Happiness always seemed to elude me. A profound sadness was always existent and clawing at me from inside. I would develop a list of those things which made me happy. I worked in sales, and making the sale was always a short burst of happiness. There would be events like concerts, hanging with friends, and pleasant vacations. For as long as I can remember, I had a problem living in the moment. I would be experiencing something exciting or positive today, but my mind often wandered to tomorrow. I never seemed quite satisfied with what was happening currently, and I constantly worried about the future. As seemed to be the case with many people, the pandemic amplified these feelings.


I sought out small bursts of happiness. Overeating, or sugar binging, became an issue, but I always kept my weight within acceptable levels. I had learned from past mistakes how to control my weight. Gambling is where I dug myself into some trouble, and I still struggle with it to this day. Long-term losses often offset the short-term gains. Michigan became an online gambling hotbed in January of 2021, and I never looked back. I experienced the high of winning minor jackpots from the comfort of my home. I justified my losses with the promise of winning it all back on a straight slot pull. The sad thing is, I know the winning is an infrequent occurrence. The internal negotiation within my head often drowns out the logical person in me. I was always looking for the “big” win, but what Jackpot is “big” enough?

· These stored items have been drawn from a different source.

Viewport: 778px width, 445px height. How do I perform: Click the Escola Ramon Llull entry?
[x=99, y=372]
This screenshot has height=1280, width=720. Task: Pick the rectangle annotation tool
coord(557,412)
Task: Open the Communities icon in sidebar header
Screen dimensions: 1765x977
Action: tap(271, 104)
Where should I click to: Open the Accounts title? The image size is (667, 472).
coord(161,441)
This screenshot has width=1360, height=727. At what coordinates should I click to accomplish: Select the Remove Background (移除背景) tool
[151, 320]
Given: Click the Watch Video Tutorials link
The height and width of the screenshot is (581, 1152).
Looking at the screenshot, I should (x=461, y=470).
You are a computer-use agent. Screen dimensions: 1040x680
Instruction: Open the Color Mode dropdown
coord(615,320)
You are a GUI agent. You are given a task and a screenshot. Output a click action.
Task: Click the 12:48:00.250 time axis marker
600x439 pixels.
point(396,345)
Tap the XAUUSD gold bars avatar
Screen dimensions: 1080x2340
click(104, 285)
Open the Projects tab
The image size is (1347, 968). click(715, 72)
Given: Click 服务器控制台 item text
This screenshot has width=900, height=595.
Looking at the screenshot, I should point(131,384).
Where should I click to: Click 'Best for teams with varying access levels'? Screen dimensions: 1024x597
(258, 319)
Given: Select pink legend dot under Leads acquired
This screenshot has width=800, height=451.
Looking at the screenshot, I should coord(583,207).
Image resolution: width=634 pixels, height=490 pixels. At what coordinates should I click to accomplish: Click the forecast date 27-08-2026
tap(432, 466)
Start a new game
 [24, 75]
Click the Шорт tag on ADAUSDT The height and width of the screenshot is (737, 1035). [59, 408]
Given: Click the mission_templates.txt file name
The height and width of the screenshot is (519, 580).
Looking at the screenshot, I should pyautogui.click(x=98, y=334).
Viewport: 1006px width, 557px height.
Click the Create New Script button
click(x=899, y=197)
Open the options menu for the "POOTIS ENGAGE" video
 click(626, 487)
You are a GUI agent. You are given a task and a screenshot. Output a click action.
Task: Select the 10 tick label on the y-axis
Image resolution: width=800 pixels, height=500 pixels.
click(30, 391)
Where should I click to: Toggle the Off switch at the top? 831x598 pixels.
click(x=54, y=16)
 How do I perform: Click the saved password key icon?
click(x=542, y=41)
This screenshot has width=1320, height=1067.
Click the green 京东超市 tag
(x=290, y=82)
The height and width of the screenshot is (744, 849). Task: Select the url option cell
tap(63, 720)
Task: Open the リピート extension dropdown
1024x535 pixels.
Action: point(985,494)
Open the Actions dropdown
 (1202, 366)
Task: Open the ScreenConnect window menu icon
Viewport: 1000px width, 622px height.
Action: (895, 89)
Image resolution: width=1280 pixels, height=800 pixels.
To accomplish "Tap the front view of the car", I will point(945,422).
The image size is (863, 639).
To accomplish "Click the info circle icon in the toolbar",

A few months ago, It was time to seek out help. My bank account had taken a beating, and the offset wins were few and far between. My wife had begun to notice, and at her prodding, it was time to seek professional help. I was always one for therapy and entirely in support of those who sought out a therapist. I always knew it would be helpful, but I needed a push to get myself to the finish line. This was that push I needed. I was adamant; if I were going to see a therapist, it would have to be an in-person session. A majority of the available therapists were still seeing people virtually. This was certainly an option I would not entertain.


After filling out the necessary paperwork, which involved a list of feelings experienced, I was put into the hopper for a later callback. Thoughts of suicide were treated as more of a priority, but only just a little. I don’t experience thoughts of suicide, but I worry about those persons that do. The wait time to see someone was several weeks. If you had little thoughts of suicide, did you receive less priority? The lengthy delay highlighted what I spoke of earlier. The pandemic has affected everyone in some way. That being said, therapists are in very high demand as they race to help and alleviate all of our problems.


I eventually was matched up to a therapist and can happily say I have seen her several times over the last few months. I want to emphasize this is no quick fix. I was very upfront with my therapist from the start. My goal was not to pull the wool over her eyes and stonewall any advice she may have. I did not want to waste either of our time together. I genuinely want to make some inroads with dealing with this “depression” I have. I was looking to find a balance with my life and become a lot less “dark.” I find each session is a little more freeing, and I share just a little bit more. If I have one regret, it took me a little too long to seek out professional help. If I have one complaint, my therapist talks a little too much, and it can be a competition at times.


What have I learned in the last few months? I need to be busy. I need to channel myself into various tasks other than gambling. I am most happy when I feel like I have accomplished something. My kids often use the word “satisfying” when seeing something or doing something they find comforting. I think this after completing a project at home, playing a hockey game, taking a long walk to close out my exercise rings, and various other things. I can learn what my triggers are and what the next steps will be to alleviate some of the anxiety I feel every day. I am hoping time will reveal more.